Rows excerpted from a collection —
◆ ◆ ◆ ◆ ◆

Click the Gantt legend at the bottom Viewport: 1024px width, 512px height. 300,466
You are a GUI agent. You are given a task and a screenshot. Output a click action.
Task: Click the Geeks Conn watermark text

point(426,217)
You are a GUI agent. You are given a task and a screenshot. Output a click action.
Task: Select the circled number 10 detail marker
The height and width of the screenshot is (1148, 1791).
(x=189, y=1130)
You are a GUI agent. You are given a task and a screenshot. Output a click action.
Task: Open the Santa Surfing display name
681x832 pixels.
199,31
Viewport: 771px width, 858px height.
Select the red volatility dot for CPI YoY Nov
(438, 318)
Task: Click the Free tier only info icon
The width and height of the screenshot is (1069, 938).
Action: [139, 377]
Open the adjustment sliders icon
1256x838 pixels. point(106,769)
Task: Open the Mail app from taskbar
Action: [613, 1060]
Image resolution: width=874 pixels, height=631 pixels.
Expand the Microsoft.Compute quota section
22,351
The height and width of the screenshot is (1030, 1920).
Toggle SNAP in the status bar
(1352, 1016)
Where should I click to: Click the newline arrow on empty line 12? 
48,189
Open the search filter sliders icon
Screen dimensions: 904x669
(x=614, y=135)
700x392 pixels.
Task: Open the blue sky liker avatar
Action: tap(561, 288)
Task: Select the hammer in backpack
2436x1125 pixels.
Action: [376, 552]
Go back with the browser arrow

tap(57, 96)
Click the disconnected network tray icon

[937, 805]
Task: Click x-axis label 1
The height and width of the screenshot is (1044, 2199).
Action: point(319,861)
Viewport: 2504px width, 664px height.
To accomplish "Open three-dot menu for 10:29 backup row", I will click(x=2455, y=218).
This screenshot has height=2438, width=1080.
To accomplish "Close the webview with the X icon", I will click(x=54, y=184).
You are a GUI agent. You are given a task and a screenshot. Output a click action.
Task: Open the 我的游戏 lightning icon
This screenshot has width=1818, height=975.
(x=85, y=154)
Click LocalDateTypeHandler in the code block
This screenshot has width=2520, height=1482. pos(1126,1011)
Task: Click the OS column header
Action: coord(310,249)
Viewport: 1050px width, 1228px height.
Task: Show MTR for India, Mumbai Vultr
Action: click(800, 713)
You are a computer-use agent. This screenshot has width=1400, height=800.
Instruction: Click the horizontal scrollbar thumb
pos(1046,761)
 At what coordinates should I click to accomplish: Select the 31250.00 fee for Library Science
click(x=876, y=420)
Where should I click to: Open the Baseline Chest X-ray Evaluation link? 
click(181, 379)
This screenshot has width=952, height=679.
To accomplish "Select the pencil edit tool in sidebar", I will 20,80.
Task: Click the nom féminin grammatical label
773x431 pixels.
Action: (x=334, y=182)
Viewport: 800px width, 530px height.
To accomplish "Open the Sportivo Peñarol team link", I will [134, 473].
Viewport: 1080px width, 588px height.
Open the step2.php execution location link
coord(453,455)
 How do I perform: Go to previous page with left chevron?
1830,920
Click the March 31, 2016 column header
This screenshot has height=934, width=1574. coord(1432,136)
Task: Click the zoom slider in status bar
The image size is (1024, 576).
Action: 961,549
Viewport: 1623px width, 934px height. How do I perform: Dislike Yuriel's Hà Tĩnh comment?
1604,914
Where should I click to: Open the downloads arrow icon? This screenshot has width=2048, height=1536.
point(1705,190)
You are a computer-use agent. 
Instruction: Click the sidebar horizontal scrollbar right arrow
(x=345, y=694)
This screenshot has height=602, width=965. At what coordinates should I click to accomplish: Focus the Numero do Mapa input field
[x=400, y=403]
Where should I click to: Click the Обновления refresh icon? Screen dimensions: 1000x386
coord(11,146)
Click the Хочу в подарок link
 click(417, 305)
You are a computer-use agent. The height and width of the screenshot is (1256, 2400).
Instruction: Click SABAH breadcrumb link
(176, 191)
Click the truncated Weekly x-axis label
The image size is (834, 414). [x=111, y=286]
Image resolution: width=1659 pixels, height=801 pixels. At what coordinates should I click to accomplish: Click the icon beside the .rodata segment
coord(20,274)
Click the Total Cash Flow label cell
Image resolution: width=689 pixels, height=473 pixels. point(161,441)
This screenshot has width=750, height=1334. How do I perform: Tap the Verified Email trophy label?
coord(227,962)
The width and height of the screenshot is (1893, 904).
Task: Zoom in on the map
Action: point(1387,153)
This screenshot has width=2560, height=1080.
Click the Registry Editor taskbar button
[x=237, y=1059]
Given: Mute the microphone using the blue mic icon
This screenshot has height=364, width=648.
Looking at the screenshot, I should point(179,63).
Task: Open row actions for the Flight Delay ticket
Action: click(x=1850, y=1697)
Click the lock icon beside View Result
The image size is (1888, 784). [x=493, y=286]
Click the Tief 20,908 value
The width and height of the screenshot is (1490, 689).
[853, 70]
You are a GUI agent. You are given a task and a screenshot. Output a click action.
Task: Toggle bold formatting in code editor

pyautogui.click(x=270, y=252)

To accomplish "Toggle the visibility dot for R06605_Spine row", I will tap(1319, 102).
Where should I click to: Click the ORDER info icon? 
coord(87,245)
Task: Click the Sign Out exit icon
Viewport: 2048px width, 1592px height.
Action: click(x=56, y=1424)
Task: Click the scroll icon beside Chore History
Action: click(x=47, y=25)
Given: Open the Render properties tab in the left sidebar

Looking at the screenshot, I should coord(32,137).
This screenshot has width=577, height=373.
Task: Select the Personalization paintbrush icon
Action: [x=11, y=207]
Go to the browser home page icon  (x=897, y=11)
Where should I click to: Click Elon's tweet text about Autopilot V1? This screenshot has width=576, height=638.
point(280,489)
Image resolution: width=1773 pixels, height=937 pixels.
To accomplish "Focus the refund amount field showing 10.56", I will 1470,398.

◆ ◆ ◆ ◆ ◆

Required work —
Please retype every one of the rows above, character for character.

Complete answer —
Click the Gantt legend at the bottom Viewport: 1024px width, 512px height. 300,466
You are a GUI agent. You are given a task and a screenshot. Output a click action.
Task: Click the Geeks Conn watermark text

point(426,217)
You are a GUI agent. You are given a task and a screenshot. Output a click action.
Task: Select the circled number 10 detail marker
The height and width of the screenshot is (1148, 1791).
(x=189, y=1130)
You are a GUI agent. You are given a task and a screenshot. Output a click action.
Task: Open the Santa Surfing display name
681x832 pixels.
199,31
Viewport: 771px width, 858px height.
Select the red volatility dot for CPI YoY Nov
(438, 318)
Task: Click the Free tier only info icon
The width and height of the screenshot is (1069, 938).
Action: [139, 377]
Open the adjustment sliders icon
1256x838 pixels. point(106,769)
Task: Open the Mail app from taskbar
Action: [613, 1060]
Image resolution: width=874 pixels, height=631 pixels.
Expand the Microsoft.Compute quota section
22,351
The height and width of the screenshot is (1030, 1920).
Toggle SNAP in the status bar
(1352, 1016)
Where should I click to: Click the newline arrow on empty line 12? 
48,189
Open the search filter sliders icon
Screen dimensions: 904x669
(x=614, y=135)
700x392 pixels.
Task: Open the blue sky liker avatar
Action: tap(561, 288)
Task: Select the hammer in backpack
2436x1125 pixels.
Action: [376, 552]
Go back with the browser arrow

tap(57, 96)
Click the disconnected network tray icon

[937, 805]
Task: Click x-axis label 1
The height and width of the screenshot is (1044, 2199).
Action: point(319,861)
Viewport: 2504px width, 664px height.
To accomplish "Open three-dot menu for 10:29 backup row", I will click(x=2455, y=218).
This screenshot has height=2438, width=1080.
To accomplish "Close the webview with the X icon", I will click(x=54, y=184).
You are a GUI agent. You are given a task and a screenshot. Output a click action.
Task: Open the 我的游戏 lightning icon
This screenshot has width=1818, height=975.
(x=85, y=154)
Click LocalDateTypeHandler in the code block
This screenshot has width=2520, height=1482. pos(1126,1011)
Task: Click the OS column header
Action: coord(310,249)
Viewport: 1050px width, 1228px height.
Task: Show MTR for India, Mumbai Vultr
Action: click(800, 713)
You are a computer-use agent. This screenshot has width=1400, height=800.
Instruction: Click the horizontal scrollbar thumb
pos(1046,761)
 At what coordinates should I click to accomplish: Select the 31250.00 fee for Library Science
click(x=876, y=420)
Where should I click to: Open the Baseline Chest X-ray Evaluation link? 
click(181, 379)
This screenshot has width=952, height=679.
To accomplish "Select the pencil edit tool in sidebar", I will 20,80.
Task: Click the nom féminin grammatical label
773x431 pixels.
Action: (x=334, y=182)
Viewport: 800px width, 530px height.
To accomplish "Open the Sportivo Peñarol team link", I will [134, 473].
Viewport: 1080px width, 588px height.
Open the step2.php execution location link
coord(453,455)
 How do I perform: Go to previous page with left chevron?
1830,920
Click the March 31, 2016 column header
This screenshot has height=934, width=1574. coord(1432,136)
Task: Click the zoom slider in status bar
The image size is (1024, 576).
Action: 961,549
Viewport: 1623px width, 934px height. How do I perform: Dislike Yuriel's Hà Tĩnh comment?
1604,914
Where should I click to: Open the downloads arrow icon? This screenshot has width=2048, height=1536.
point(1705,190)
You are a computer-use agent. 
Instruction: Click the sidebar horizontal scrollbar right arrow
(x=345, y=694)
This screenshot has height=602, width=965. At what coordinates should I click to accomplish: Focus the Numero do Mapa input field
[x=400, y=403]
Where should I click to: Click the Обновления refresh icon? Screen dimensions: 1000x386
coord(11,146)
Click the Хочу в подарок link
 click(417, 305)
You are a computer-use agent. The height and width of the screenshot is (1256, 2400).
Instruction: Click SABAH breadcrumb link
(176, 191)
Click the truncated Weekly x-axis label
The image size is (834, 414). [x=111, y=286]
Image resolution: width=1659 pixels, height=801 pixels. At what coordinates should I click to accomplish: Click the icon beside the .rodata segment
coord(20,274)
Click the Total Cash Flow label cell
Image resolution: width=689 pixels, height=473 pixels. point(161,441)
This screenshot has width=750, height=1334. How do I perform: Tap the Verified Email trophy label?
coord(227,962)
The width and height of the screenshot is (1893, 904).
Task: Zoom in on the map
Action: point(1387,153)
This screenshot has width=2560, height=1080.
Click the Registry Editor taskbar button
[x=237, y=1059]
Given: Mute the microphone using the blue mic icon
This screenshot has height=364, width=648.
Looking at the screenshot, I should point(179,63).
Task: Open row actions for the Flight Delay ticket
Action: click(x=1850, y=1697)
Click the lock icon beside View Result
The image size is (1888, 784). [x=493, y=286]
Click the Tief 20,908 value
The width and height of the screenshot is (1490, 689).
[853, 70]
You are a GUI agent. You are given a task and a screenshot. Output a click action.
Task: Toggle bold formatting in code editor

pyautogui.click(x=270, y=252)

To accomplish "Toggle the visibility dot for R06605_Spine row", I will tap(1319, 102).
Where should I click to: Click the ORDER info icon? 
coord(87,245)
Task: Click the Sign Out exit icon
Viewport: 2048px width, 1592px height.
Action: click(x=56, y=1424)
Task: Click the scroll icon beside Chore History
Action: click(x=47, y=25)
Given: Open the Render properties tab in the left sidebar

Looking at the screenshot, I should coord(32,137).
This screenshot has width=577, height=373.
Task: Select the Personalization paintbrush icon
Action: [x=11, y=207]
Go to the browser home page icon  (x=897, y=11)
Where should I click to: Click Elon's tweet text about Autopilot V1? This screenshot has width=576, height=638.
point(280,489)
Image resolution: width=1773 pixels, height=937 pixels.
To accomplish "Focus the refund amount field showing 10.56", I will 1470,398.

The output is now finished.